Estamos siendo testigos de una de las paradojas más peligrosas de estos tiempos: El empoderamiento de los incultos. Cuando la incompetencia intelectual se vuelve el dogma sagrado a seguir y amenaza la libertad y la democracia mundial.
Las redes sociales, concebidas como plataformas para democratizar la información y el debate, se han convertido en un megáfono desproporcionado para una minoría ruidosa, autoproclamada como experta, que se parapeta tras una ignorancia militante. El problema no es la existencia de personas con creencias irracionales, siempre han existido.
La crisis actual radica en que estos grupos, que engloban desde los antivacunas que desprecian la ciencia médica, los terraplanistas que niegan siglos de física y astronomía, los anti-cambio climático que niegan cientos de estudios científicos verificados, pasando por conservadores de ultraderecha y racistas que buscan revivir dogmas excluyentes, y los fanáticos religiosos que desean imponer sus creencias por encima de los derechos humanos, han logrado alcanzar una visibilidad e influencia desmedida. Pero su incompetencia intelectual, lejos de ser un obstáculo, se ha transformado en su principal arma política.
El fenómeno del inculto empoderado se basa en una soberbia desmedida sustentada en una confianza desproporcionada en sus propias capacidades a pesar de su escaso conocimiento, conocido en psicología como el efecto Dunning-Kruger. Cuando estas personas se lanzan a las redes, su objetivo no es debatir o aprender, es imponer su ideología y destruir el consenso basado en hechos.
Se niegan a aceptar la evidencia científica, el rigor académico o la experiencia profesional, tildando a los auténticos expertos de "élites" o "conspiraciones". Para ellos, la opinión de un “influencer” en un video de YouTube tiene el mismo peso que décadas de investigación.
Grupos radicales como los “pro-vida” no solo expresan una evidente postura de doble “moral”, sino que buscan activamente coartar los derechos reproductivos y la autonomía corporal de millones de mujeres; para colmo, la mayoría de esos “pro-vida” son pro-armas de fuego porque les gusta el poder matar a otros seres vivos.
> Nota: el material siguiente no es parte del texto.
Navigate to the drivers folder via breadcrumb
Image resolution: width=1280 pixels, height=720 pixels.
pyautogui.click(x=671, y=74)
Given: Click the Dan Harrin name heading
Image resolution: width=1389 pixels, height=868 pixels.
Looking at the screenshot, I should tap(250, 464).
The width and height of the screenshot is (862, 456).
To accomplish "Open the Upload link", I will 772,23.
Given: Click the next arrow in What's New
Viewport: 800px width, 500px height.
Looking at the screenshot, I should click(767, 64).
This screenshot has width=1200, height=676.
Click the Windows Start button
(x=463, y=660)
Los racistas y ultraconservadores, por su parte, promueven narrativas que socavan los derechos de las minorías, la igualdad de género y la libertad de expresión. Hoy Estados Unidos, Rusia e Israel son claros ejemplos de esta hipocresía ideológica.
Todos ellos utilizan la libertad que ofrece la democracia y el entorno digital para promover ideologías que, de triunfar, la anularían, imponiendo un modelo de vida restrictivo, homogéneo y basado en la intolerancia. Incluso hay grupos de “abogados religiosos” que se encargan de hostigar a otros si sus creencias son contrariadas por obras de arte, algo que va en contra de las libertades y derechos humanos, pues las personas merecen respeto, pero las creencias no, pues no se puede ofender lo que no existe, y sus creencias sólo son cosas imaginarias.
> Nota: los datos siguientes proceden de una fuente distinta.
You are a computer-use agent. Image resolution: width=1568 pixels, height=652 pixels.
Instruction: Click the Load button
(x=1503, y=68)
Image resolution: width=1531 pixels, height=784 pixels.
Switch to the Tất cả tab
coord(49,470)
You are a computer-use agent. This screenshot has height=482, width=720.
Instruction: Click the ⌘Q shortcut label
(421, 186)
La repercusión de esta militancia en línea ya ha trascendido lo virtual. Hemos visto cómo la desinformación antivacunas ha puesto en riesgo la salud pública global, cómo las teorías conspirativas han polarizado elecciones y cómo la retórica de odio ha envalentonado a grupos extremistas radicales. Incluso hemos visto como subnormales festejan y celebran masacres cometidas por dictadores contra personas que luchaban por los derechos y libertades.
Las redes actúan como una caja de resonancia que amplifica el mensaje más emocional, simple y polarizador, a veces superando la difusión del mensaje integral y verificado. Este ecosistema de los necios incultos premia la certidumbre dogmática, y ataca a la duda razonable, alimentando una cultura donde el fanatismo se confunde con la “firmeza de principios”, como los “pro-familia tradicional” que todo su discurso lo basan en charlatanería contraria a la realidad verificable y a los derechos humanos.
Es crucial que la sociedad, las instituciones educativas y los medios de comunicación tomen una postura firme. No se trata de censurar la opinión de los ignorantes y charlatanes, sino de ponerlos en su lugar y defender la verdad basada en hechos verificables, defender la razón y los derechos humanos frente a una ola de ideologías que quieren confundir la fe ciega con el conocimiento, y que buscan activamente desmantelar las bases de una sociedad plural, laica y libre.
La democracia y el progreso social dependen de la capacidad de sus ciudadanos para distinguir entre un hecho verificado y una posverdad bien mercadeada. Es responsabilidad de los periodistas y de todos los comunicadores dejar de permitir que esa charlatanería siga avanzando en los medios de comunicación, porque terminará infectando las políticas y leyes del mundo.
Es hora de dejar de tolerar la tiranía de la ignorancia.